3.4. Benzyl chitosan sulfate (4c)
IR (KBr) ν max/cm−1: 872 & 1140 (Saccharide structure), 1245 (—N—C str), 810 (—C—O—S str), 1240 (—S O), 3350 (2° amine), 2862 (—CH2 group), 3100 (Aromatic ring); 1H NMR (500 MHz, DMSO‑d6/CDCl3): 2.0 (—NH at C-3 position), 3.0 (—CH at C-1 and C-3 position), 3.9 (—CH2 at NHCH2Ph & C-6 CH2), 5.5 & 5.6 (—CH at C-2 & C-4 position), 7.1 (—CH of benzene).
3.5. Trimethyl chitosan sulfate (5a)
IR (KBr) ν max/cm−1: 872 & 1140 (Saccharide structure), 1245 (—N—C str), 810 (—C—O—S str), 1240 (—S O), 3350 (Disappear due to quternatisation), 2960 (—CH3 group), 3100 (aromatic CH str), 1H NMR (500 MHz, DMSO‑d6/CDCl3): 2.0 (Due to un-quaternized amino group), 2.9 (—CH at C-1 position), 3.1 (—CH3 of quaternary amino group), 3.6 (—CH2 at C-6 side chain), 4.1 (—CH at C-6 and C-3), 5.4–5.5 (—CH at C-2 and C-4).
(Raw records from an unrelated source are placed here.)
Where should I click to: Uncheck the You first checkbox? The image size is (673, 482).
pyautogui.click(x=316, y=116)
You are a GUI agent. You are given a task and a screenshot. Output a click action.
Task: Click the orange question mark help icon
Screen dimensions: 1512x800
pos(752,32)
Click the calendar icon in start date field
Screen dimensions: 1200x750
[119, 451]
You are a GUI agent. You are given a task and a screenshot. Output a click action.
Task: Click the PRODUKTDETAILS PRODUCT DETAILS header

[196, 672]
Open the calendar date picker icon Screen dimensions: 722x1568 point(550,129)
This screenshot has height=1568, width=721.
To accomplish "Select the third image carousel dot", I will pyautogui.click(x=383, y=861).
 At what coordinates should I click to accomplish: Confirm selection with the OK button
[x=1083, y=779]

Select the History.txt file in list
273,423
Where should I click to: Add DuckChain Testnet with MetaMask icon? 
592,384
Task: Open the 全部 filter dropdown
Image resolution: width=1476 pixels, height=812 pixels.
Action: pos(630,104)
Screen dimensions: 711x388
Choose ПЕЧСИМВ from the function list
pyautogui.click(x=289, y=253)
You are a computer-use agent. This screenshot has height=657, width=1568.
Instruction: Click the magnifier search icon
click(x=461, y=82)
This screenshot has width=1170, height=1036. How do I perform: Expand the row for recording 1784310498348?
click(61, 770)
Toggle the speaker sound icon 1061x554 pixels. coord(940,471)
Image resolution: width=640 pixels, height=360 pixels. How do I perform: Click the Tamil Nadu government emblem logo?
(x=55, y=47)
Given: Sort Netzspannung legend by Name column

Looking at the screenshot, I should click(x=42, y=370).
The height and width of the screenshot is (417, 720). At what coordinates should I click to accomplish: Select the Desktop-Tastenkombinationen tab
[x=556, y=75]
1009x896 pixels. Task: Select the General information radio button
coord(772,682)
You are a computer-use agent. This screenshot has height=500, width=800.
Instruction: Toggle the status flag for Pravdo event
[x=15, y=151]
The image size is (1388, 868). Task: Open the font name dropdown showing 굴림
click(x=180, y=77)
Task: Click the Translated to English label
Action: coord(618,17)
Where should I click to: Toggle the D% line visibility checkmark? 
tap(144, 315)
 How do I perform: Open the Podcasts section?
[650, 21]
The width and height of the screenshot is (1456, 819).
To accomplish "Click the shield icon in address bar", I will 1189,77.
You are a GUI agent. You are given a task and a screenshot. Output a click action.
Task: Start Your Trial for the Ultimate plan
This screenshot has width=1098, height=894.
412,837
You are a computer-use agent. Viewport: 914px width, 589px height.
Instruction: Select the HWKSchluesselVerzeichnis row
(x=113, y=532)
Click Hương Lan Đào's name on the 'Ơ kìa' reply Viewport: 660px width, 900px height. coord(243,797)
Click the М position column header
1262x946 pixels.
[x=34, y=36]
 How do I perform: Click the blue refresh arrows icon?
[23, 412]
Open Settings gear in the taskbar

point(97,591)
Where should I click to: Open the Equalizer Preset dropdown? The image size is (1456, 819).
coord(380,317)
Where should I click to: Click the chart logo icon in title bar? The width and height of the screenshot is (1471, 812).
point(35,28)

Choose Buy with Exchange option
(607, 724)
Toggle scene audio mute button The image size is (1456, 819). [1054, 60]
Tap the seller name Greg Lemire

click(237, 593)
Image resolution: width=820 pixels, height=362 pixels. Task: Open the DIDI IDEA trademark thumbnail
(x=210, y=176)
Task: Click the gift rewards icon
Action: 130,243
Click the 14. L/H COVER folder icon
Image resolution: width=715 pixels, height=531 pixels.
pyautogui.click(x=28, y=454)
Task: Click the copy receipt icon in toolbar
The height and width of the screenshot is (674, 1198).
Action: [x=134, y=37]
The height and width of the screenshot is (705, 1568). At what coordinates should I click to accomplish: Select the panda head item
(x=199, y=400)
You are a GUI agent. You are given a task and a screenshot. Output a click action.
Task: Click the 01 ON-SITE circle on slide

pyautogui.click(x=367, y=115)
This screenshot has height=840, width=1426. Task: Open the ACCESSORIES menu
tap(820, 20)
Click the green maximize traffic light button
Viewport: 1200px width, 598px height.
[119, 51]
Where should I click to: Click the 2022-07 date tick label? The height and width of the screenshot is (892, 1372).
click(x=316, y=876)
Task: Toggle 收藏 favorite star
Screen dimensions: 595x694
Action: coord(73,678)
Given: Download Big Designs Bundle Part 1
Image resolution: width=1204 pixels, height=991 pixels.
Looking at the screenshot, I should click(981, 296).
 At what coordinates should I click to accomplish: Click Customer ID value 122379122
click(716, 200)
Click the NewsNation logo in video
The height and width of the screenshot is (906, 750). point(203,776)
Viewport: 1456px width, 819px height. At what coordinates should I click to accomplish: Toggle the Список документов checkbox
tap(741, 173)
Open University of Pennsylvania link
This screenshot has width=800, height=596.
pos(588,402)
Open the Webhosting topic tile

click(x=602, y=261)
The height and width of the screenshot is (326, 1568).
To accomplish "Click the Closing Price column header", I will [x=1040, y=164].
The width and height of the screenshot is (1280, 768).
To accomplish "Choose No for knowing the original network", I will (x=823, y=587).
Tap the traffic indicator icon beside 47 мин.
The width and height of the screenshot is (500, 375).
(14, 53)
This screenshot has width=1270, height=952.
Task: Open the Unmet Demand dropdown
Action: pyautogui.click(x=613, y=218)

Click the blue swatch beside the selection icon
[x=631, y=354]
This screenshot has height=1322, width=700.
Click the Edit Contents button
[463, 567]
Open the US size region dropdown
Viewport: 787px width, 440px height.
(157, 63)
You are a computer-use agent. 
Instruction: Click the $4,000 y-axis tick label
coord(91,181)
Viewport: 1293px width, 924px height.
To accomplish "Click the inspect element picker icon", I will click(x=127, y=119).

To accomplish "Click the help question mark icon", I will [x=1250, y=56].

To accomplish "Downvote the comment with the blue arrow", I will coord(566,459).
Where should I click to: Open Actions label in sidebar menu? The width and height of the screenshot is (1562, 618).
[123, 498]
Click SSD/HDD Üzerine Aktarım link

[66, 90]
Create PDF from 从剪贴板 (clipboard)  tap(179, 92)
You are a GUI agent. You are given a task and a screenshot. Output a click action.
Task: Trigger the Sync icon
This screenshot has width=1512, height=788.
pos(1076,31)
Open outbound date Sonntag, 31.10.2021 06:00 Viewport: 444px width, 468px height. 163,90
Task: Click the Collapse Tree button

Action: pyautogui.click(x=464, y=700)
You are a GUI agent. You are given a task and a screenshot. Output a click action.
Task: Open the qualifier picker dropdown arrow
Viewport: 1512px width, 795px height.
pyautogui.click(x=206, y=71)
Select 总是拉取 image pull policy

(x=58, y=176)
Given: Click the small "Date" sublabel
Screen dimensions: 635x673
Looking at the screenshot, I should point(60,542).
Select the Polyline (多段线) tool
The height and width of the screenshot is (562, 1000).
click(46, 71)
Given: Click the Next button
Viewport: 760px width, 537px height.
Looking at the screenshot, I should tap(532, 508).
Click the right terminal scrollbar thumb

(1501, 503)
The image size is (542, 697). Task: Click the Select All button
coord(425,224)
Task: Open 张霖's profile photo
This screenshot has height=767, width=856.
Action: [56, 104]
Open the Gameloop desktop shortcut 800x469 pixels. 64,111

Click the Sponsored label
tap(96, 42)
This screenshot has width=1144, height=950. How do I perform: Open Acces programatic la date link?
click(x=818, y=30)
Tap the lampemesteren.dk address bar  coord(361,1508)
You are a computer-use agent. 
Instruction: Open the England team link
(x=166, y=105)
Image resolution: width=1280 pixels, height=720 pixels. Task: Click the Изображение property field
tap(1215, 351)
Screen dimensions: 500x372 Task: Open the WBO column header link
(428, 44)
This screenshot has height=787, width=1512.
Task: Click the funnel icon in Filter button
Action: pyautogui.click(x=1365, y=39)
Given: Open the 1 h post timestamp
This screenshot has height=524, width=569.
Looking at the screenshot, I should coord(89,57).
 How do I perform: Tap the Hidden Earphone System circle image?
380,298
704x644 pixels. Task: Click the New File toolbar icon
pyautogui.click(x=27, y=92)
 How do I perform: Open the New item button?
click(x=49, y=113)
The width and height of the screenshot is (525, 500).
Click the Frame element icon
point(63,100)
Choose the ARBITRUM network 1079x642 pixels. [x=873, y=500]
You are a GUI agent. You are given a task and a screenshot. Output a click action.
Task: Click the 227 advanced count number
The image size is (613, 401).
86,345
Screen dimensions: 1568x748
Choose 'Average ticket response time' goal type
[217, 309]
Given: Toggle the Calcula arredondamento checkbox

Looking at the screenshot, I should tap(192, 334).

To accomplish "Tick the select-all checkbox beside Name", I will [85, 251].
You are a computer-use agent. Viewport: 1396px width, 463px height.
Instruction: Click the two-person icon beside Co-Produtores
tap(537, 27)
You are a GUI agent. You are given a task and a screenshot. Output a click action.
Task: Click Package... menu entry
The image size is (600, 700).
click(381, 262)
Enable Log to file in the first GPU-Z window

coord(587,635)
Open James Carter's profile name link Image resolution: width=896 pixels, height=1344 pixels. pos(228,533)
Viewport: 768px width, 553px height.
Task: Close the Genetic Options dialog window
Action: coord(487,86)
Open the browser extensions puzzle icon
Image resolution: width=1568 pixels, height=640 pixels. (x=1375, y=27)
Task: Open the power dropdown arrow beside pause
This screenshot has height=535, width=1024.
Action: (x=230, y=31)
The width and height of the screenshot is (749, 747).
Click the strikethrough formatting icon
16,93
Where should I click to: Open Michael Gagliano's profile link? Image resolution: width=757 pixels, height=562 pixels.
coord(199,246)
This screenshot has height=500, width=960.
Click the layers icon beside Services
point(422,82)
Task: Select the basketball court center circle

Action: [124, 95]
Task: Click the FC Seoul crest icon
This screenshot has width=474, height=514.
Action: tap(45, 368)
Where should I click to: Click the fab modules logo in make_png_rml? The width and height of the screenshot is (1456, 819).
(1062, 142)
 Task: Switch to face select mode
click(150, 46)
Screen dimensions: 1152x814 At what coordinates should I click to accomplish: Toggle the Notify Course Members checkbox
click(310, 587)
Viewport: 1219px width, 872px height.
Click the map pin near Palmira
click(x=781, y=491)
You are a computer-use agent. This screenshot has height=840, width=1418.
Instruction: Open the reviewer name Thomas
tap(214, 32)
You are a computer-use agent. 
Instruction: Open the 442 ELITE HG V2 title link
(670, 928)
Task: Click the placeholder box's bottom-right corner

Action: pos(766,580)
3.6. Dimethyl ethyl chitosan sulfate (5b)
IR (KBr) ν max/cm−1: 872 & 1140 (Saccharide structure), 1245 (—N—C str), 810 (—C—O—S str), 1240 (—S O), 3350 (Disappear due to quternatisation), 2960 (—CH3 group); 1H NMR (500 MHz, DMSO‑d6/CDCl3): 1.0 (—CH2CH3 from quaternary amino group), 2.9 (due to un-quaternized amino group), 3.0 (—CH2CH3 and CH3 at C6 side chain), 3.6 (—CH2 at C-6 side chain), 4.0 (CH at C-6 and C-3), 5.5–5.6 (—CH at C-2 & C-4).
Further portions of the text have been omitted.